Os habitantes destes universos quase implausíveis, mas ajustados e logicamente possíveis, são seres mutantes e explosivos que habitam locais onde a geometria é invertida e a arquitectura, enquanto memória da ocupação e organização do espaço, transforma-se em irracionalidade, imprevisibilidade e acaso. A sua principal resistência é a qualquer tipo de discurso unificador que ambicione impor sistemas reguladores e ordenadores: a regra que conhece é a que surge no interior das suas próprias coordenadas pictóricas, formais e gráficas. Não conseguir identificar o fio da história significa a opção pela descoberta de lugares isolados dentro da própria possibilidade de sentir e de sentido: uma espécie de negação da genealogia (todos os elementos que compõem estes desenhos parecem sair, literalmente, do nada), dada a impossibilidade de proceder a uma regressão fiel até à origem dos acontecimentos do desenho.

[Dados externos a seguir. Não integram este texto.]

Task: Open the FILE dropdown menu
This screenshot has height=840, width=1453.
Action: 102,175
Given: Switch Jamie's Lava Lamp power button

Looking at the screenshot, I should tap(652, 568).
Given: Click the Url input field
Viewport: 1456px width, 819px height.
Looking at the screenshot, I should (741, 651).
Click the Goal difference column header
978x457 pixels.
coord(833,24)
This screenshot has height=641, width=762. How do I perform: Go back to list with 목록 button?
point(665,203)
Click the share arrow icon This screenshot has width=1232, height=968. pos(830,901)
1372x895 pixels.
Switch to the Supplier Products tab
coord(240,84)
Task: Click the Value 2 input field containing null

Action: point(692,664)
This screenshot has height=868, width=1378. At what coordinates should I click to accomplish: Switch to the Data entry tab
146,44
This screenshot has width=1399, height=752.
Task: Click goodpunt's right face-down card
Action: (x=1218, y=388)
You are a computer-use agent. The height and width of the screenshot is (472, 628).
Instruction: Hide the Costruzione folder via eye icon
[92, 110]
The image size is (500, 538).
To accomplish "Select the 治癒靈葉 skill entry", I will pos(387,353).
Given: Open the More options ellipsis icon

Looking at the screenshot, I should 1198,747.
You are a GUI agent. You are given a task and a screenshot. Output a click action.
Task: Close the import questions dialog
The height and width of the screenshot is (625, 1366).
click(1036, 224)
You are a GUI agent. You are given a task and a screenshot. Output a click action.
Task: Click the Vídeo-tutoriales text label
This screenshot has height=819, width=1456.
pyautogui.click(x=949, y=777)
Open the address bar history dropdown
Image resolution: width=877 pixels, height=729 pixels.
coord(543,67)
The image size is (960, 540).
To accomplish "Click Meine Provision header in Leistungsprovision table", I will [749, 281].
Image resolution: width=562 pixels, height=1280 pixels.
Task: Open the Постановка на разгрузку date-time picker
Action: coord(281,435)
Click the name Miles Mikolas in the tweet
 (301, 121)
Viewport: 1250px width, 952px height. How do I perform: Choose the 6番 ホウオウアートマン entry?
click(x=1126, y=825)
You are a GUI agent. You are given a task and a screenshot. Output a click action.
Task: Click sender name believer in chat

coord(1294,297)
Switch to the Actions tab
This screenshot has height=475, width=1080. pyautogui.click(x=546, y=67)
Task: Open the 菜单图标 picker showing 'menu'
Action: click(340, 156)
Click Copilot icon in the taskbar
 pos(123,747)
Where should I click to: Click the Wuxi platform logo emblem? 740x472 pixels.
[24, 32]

Por isso o vazio faz tanto parte das obras como todas as inscrições no papel: corresponde à possibilidade do sujeito se movimentar e percorrer o espaço. Por um lado, equilibra a lógica de excesso e a abundância que formalmente caracterizam estes trabalhos, e, por outro, deixa espaço livre para a imaginação. A este vazio corresponde, sobretudo, o espaço de liberdade (que curiosamente é, neste contexto, ausência e solidão) necessário para que as faculdades humanas sejam activadas, excitadas, vivificadas. Surpreendente é o modo como à percepção deste excesso (parente do caos onírico, simbólico e surreal) se segue uma experiência de equilíbrio, harmonia e fusão com aquilo que os olhos vêem e a sensibilidade experimenta. Por fim, à estranheza sucede-se a possibilidade (em forma de evidência inegável) de que a ausência de narrativa é o elemento primeiro da construção do sentido.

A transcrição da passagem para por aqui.